### [STATED PROBLEM]
Please count the lines in the records below that contain the string "Task", matching case exactly, and reply with that number alone.

### [SOURCE MATERIAL]
---

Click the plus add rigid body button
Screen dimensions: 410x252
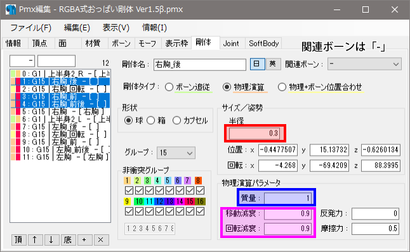click(x=84, y=239)
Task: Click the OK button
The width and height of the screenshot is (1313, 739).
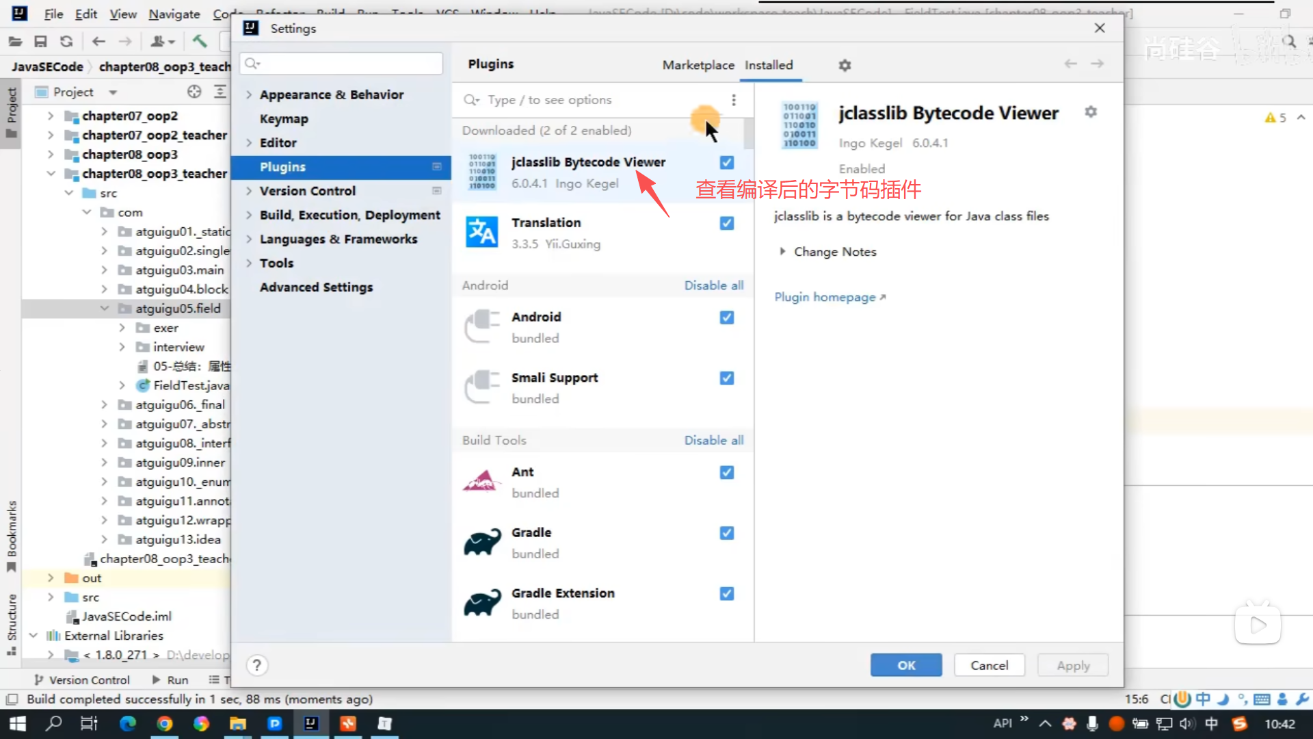Action: click(905, 665)
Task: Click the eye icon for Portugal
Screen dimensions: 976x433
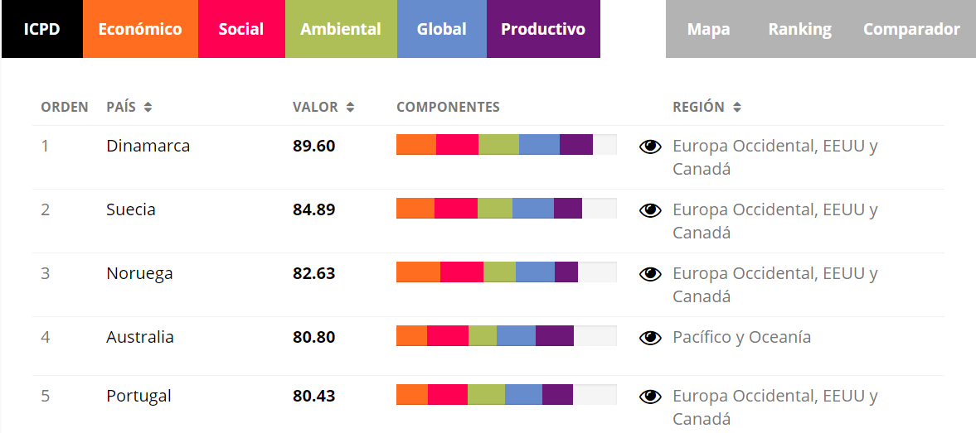Action: click(x=650, y=397)
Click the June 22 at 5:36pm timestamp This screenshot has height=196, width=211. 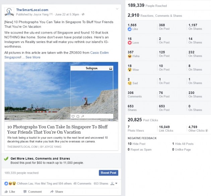[x=67, y=14]
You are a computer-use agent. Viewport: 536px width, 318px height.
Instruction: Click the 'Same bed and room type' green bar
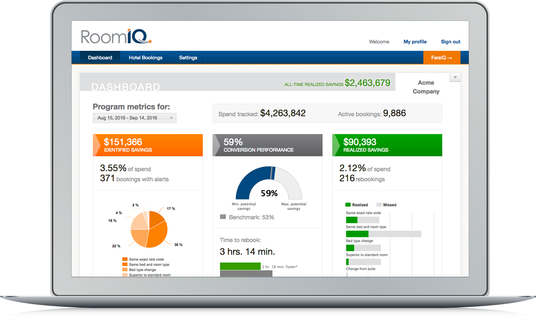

---

### [EXPECTED ANSWER]
2